→ Exercise task
Rewrite the stretch of the Seiko 6139 thread below from "I'm narrowing my" through "(Feb 9, 2009)", substituting "black faced" for "white faced".

>> begin Extract provided

# Seiko 6139-7100 - Helmet - Buying Advice



## delays (Jan 20, 2009)

Evening folks,

I've been looking at these watches recently, spurred on by the posts in the Midweek Seiko thread a while back.

I'm narrowing my search down to the white faced model.

However, I'm unsure as to what I should be paying for a decent model, as eBay throws up a wide variety, from £50 to £100-ish. Plus, anything I should look out for? The 6139 movement seems fairly common, I have a 6139 Pepsi just now, and so I'm familiar with it. But the watch itself - any niggles?

Thanks in advance!


----------



## ollyhock (Feb 9, 2009)

there a big numb lump on your wrist so try to get one that hasnt got any battle scars, there are some mint ones and there are some that have been buffed to oblivion.


----------



## minkle (Mar 17, 2008)

The prices you have seen for them are good.. if thats for a nice example. I paid a little more than £100 for mine i think, cost me more to have it repaired a while ago. As has already been said, its the case finish thats the problem, lots of highly polished ones around. There was a tidy one on ebay in the states a few days ago..didnt reach reserve so it will probably come up again :thumbsup:


----------



## delays (Jan 20, 2009)

Thanks for the comments chaps, the search continues!

I reckon I saw the one you mentioned minkle, it certainly looked a cracker. I'll keep looking and maybe pop up a WTB at the weekend, funds permitting!


----------



## Bootsy (Jun 2, 2009)

I recently cleaned one up that was in my father's collection.

Before










and after a clean and new crystal....

after










Bear in mind the glass is not acrylic so a clean one is important unless you want to replace it.

My case has a good few scars but I love the way it wears.

However, this one is gaining time (when chrono is operational) and losing it when the chrono is not on. To the tune of 10 mins every 2 hours!

Hopefully an easy fix that I must get round to!


----------

>> end Extract provided
>> begin Given information

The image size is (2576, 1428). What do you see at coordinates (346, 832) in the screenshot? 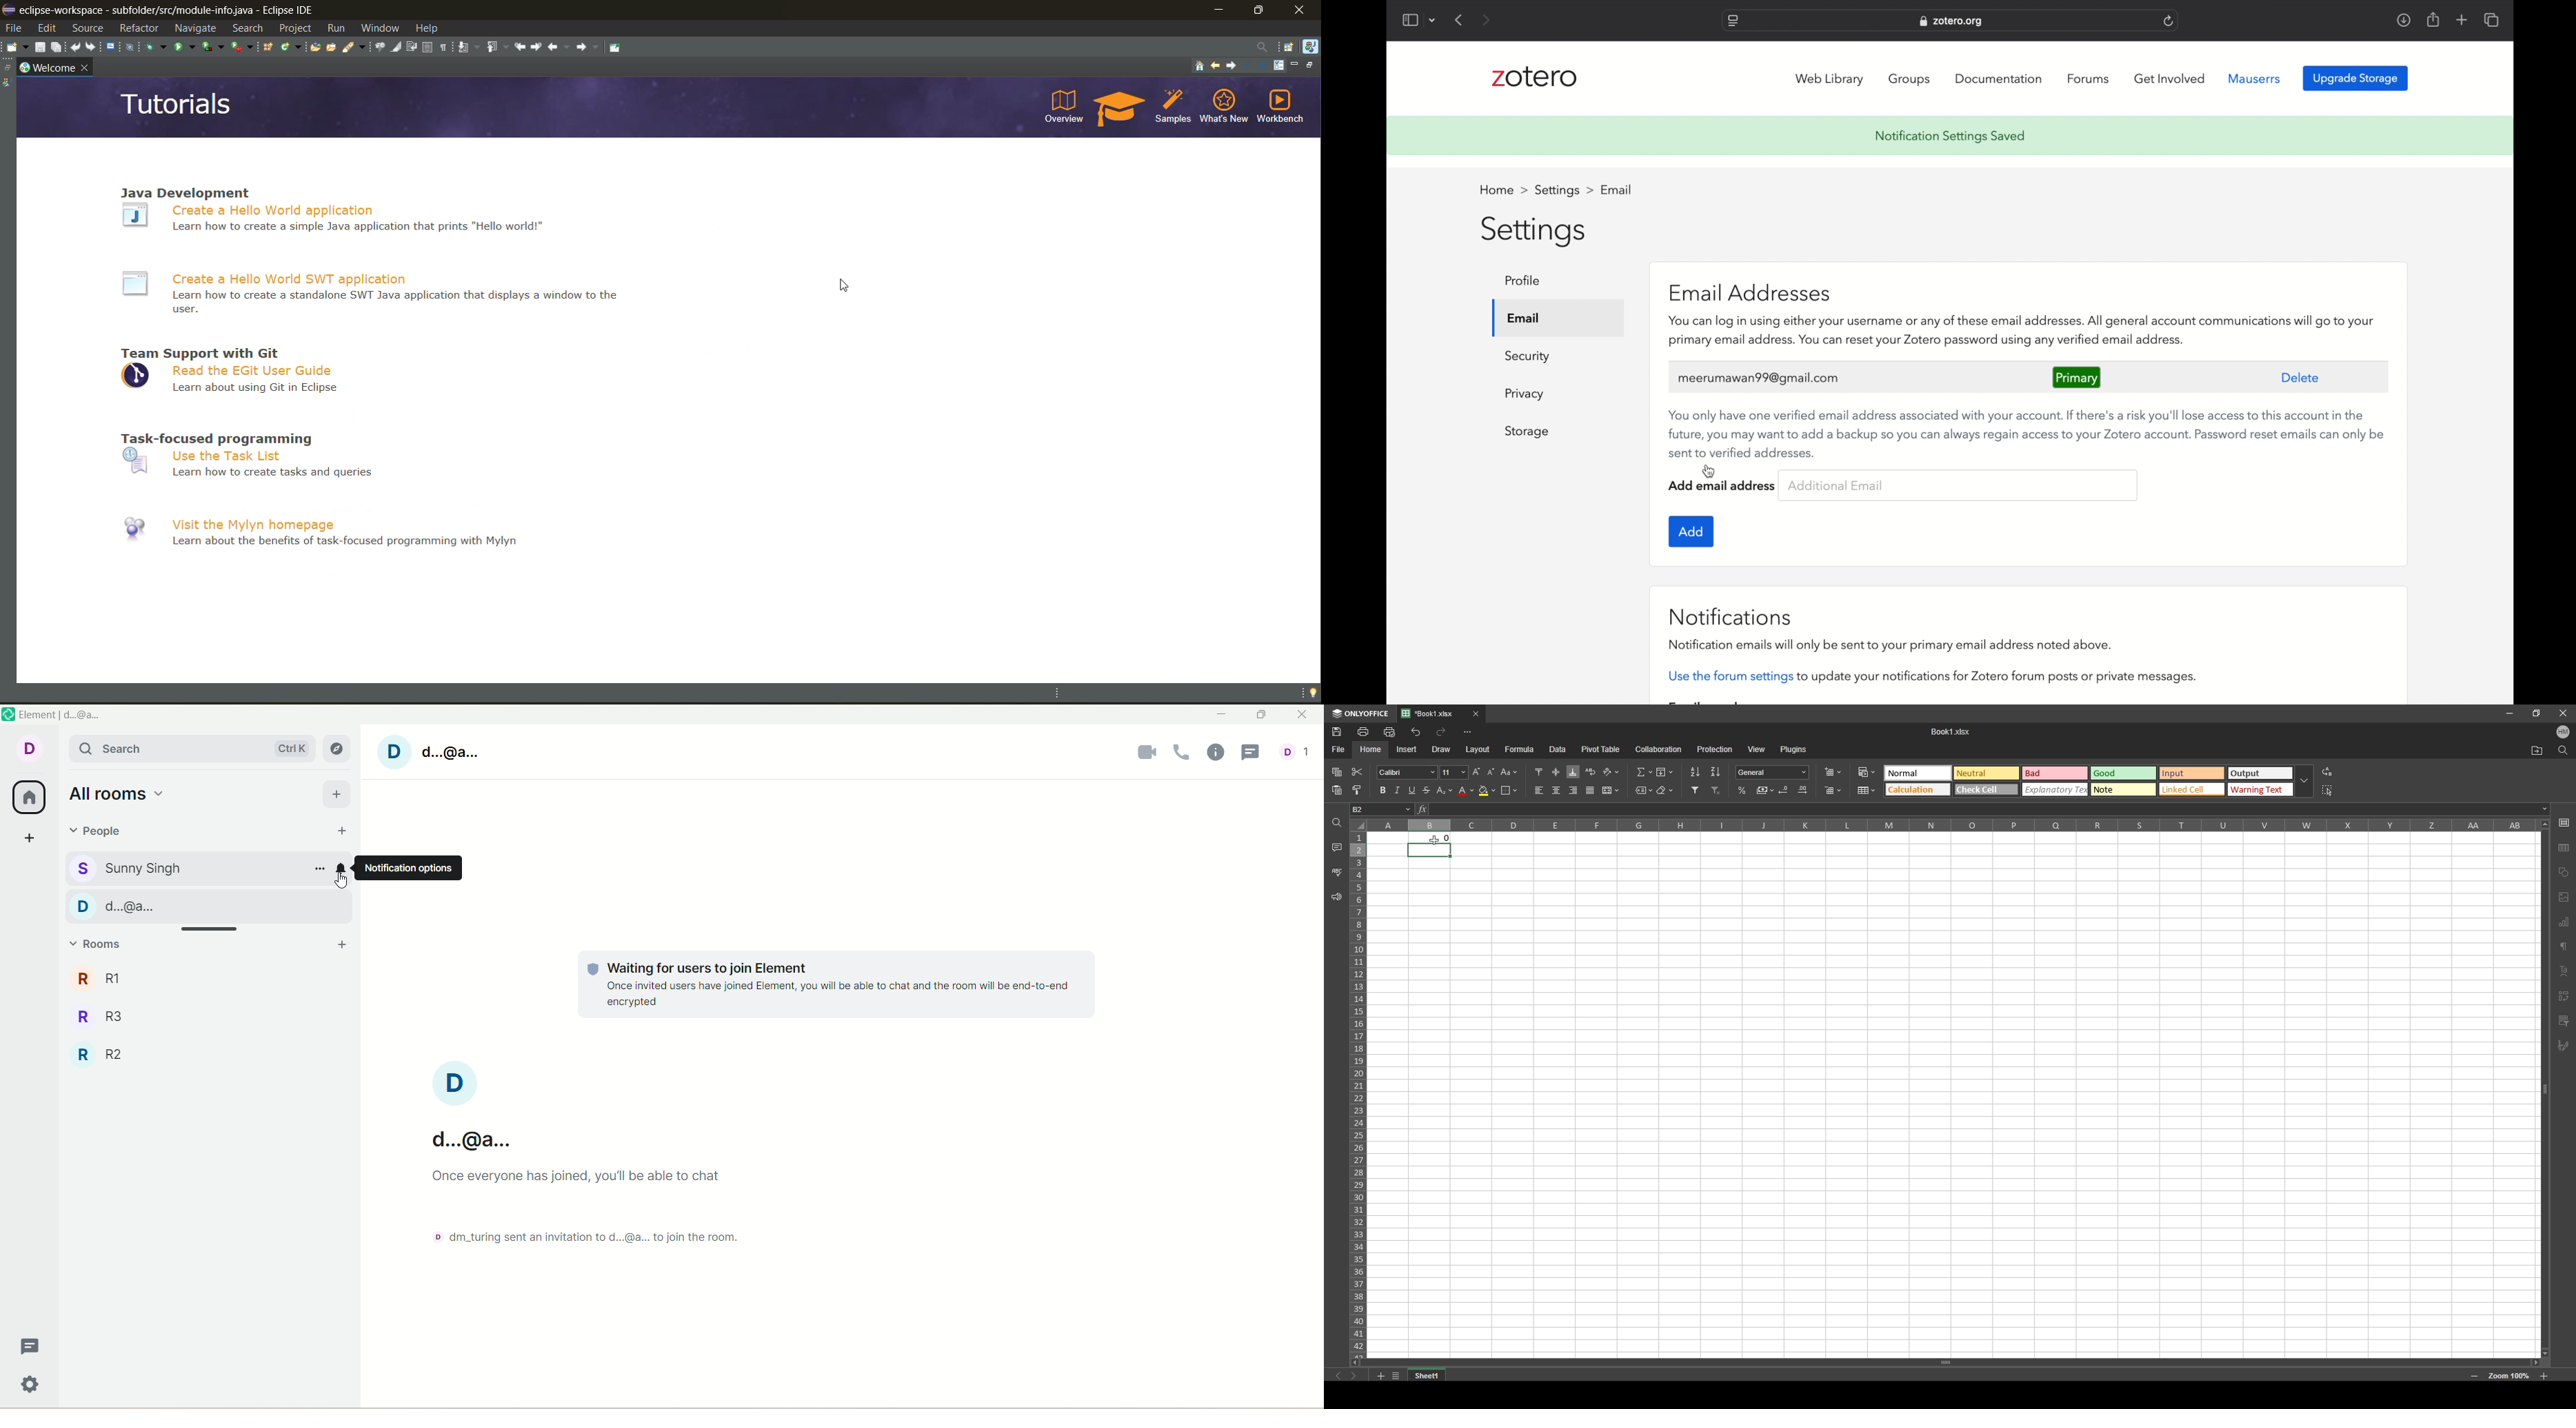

>> end Given information

→ Response to this task
I'm narrowing my search down to the black faced model.

However, I'm unsure as to what I should be paying for a decent model, as eBay throws up a wide variety, from £50 to £100-ish. Plus, anything I should look out for? The 6139 movement seems fairly common, I have a 6139 Pepsi just now, and so I'm familiar with it. But the watch itself - any niggles?

Thanks in advance!


----------



## ollyhock (Feb 9, 2009)